The math when reversing a pulley doesn't make sense, hoping someone can clarify.

I have Mass A being pulled vertically. I have Mass B on an incline that is pulling Mass A. There is a 2:1 pulley between them.

The math I'm using is:

FA = MA / 2 = ? t-force
MB * SIN(of the incline degree) = ?
If MB is greater then FA, it pulls FA up as MB moves down the incline.

BUT... If I reverse the 2:1 pulley. Then the math changes to...

FA = MA * 2 = ? t-force
MB * SIN(of the incline degree) = ?
If FA is greater then MB, it pulls MB up the incline as FA moves down.

It's confusing because I would have figured that MA would remain constant and MB * SIN would be divided by 2? Like the first equation...

 

[.Scott]

What exactly is meant by "reversing the pulley"? Is it simply reversing the direction that the pulley will be turning? Or is it changing the setup so that the mass B is being supported with a 2:1 force advantage (mass B connected to the center of the pulley) instead of a 2:1 distance advantage (mass A, on the ramp, connected to the pulley center)?
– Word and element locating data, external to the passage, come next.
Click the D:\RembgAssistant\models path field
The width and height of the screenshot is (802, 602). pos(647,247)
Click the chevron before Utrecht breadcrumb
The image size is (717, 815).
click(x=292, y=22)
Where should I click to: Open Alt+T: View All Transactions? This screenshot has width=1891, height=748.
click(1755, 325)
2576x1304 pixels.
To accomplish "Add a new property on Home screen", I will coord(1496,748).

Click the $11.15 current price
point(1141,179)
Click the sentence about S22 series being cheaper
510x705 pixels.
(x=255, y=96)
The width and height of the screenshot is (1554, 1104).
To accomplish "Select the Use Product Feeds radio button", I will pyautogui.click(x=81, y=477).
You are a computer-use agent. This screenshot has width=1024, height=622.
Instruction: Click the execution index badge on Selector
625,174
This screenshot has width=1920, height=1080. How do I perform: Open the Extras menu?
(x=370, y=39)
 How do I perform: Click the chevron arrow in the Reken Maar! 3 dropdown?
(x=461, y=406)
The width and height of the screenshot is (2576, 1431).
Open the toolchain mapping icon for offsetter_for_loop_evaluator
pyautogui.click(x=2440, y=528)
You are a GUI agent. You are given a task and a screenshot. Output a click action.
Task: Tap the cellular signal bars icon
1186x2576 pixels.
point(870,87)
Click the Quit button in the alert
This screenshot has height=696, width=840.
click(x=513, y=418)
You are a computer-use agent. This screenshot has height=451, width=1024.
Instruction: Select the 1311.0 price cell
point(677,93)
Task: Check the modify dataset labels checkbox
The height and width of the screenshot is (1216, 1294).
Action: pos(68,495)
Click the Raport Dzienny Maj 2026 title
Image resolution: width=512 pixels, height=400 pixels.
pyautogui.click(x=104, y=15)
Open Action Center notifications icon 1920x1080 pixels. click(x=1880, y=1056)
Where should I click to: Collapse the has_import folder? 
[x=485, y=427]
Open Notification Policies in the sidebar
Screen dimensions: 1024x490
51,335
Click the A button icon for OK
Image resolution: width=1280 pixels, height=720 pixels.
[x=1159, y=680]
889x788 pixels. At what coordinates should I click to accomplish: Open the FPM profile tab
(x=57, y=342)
If the setup is changing, the MA/MB force formula will change. If it is only the direction of movement, that formula will not change.

 

[Lnewqban]

It's confusing because I would have figured that MA would remain constant and MB * SIN would be divided by 2? Like the first equation...

In the first case, mass B moves at double the speed of mass A.
In the second case, mass B moves at half the speed of mass A.